Re: reverse key index -- Sorting expected?

From: Vishnu Potukanuma <vishnupotukanuma_at_gmail.com>
Date: Mon, 6 Jan 2020 14:25:45 +0530
Message-ID: <CAP-Ryww3_osoafPRYhii2u+c8o_aXh=4B6bby4Eq3dAgZdLZ9w_at_mail.gmail.com>



Hi Andy,

Now that I look at the sentence I have written - it doesn't make sense.. regarding hash function... Let me rephrase things more clearly and precisely the way i am looking at...
I was referring to the functionality used in eliminating the duplicate values in the IN list ( )... as it makes the final transformed query... (i believe it is using hash function due to the following)...

example of hash function that kicks in during execution: select roll from randomload where roll in (select a.roll from temp a, temp b where a.roll = b.roll) // this case sorting doesn't happen - only hashing to eliminate duplicates...
select roll from randomload where roll in (select a.roll from temp) // both sorting and hashing to eliminate the duplicates .

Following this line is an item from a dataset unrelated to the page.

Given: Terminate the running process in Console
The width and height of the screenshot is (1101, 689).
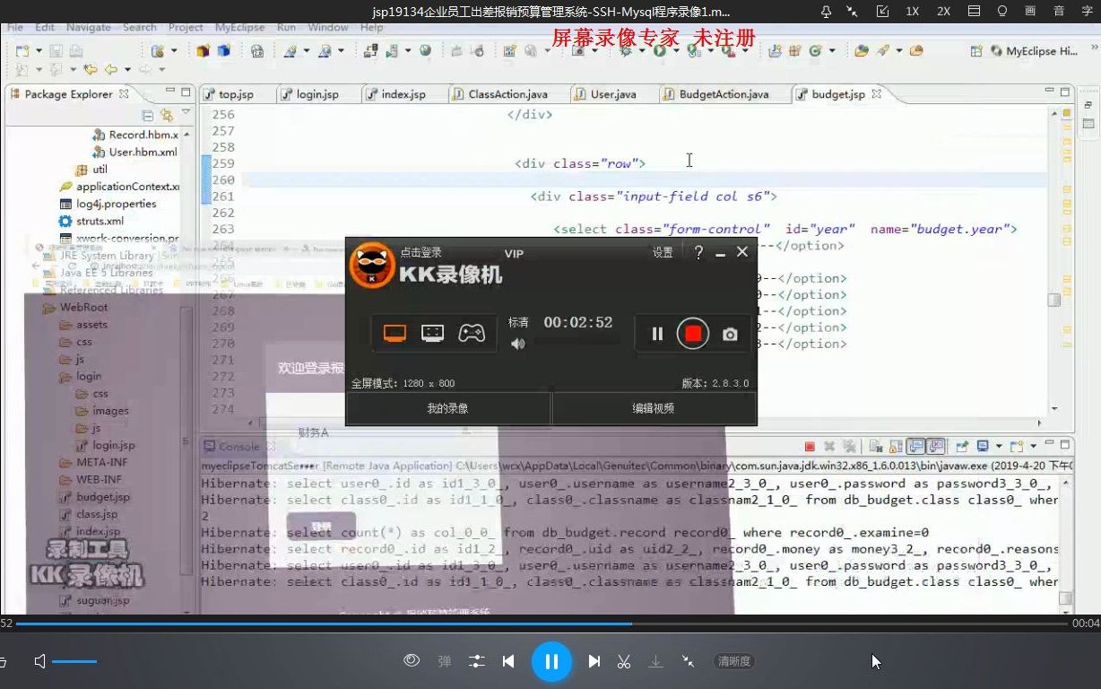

db file sequential read event was basically to see the ordering of blocks read from extent to extent and based on the index treedump to see precisely whether it is reading from left most index leaf block to the right most index leaf block... now that looking at it from a different perspective.... even ordering the values in the ascending order doesn't make sense after a certain point as the probability or even potentially benefits of this diminishes as the number of entries in the leaf blocks reduces due to - 50-50 block splits or
- nature of data load (eg: orders from a particular store increase considerably during a certain time when they give offers)

- due to the size of the indexed column
- event multi column indexes and data type of the column (char or string)
- in which inherently less number of entries in leaf blocks - (also block
size dependent) -

the wired part of this is that it even sorts character data select * from students where name in ('Vishnu','VISHNU','VIshnu'); // doesn't really make sense...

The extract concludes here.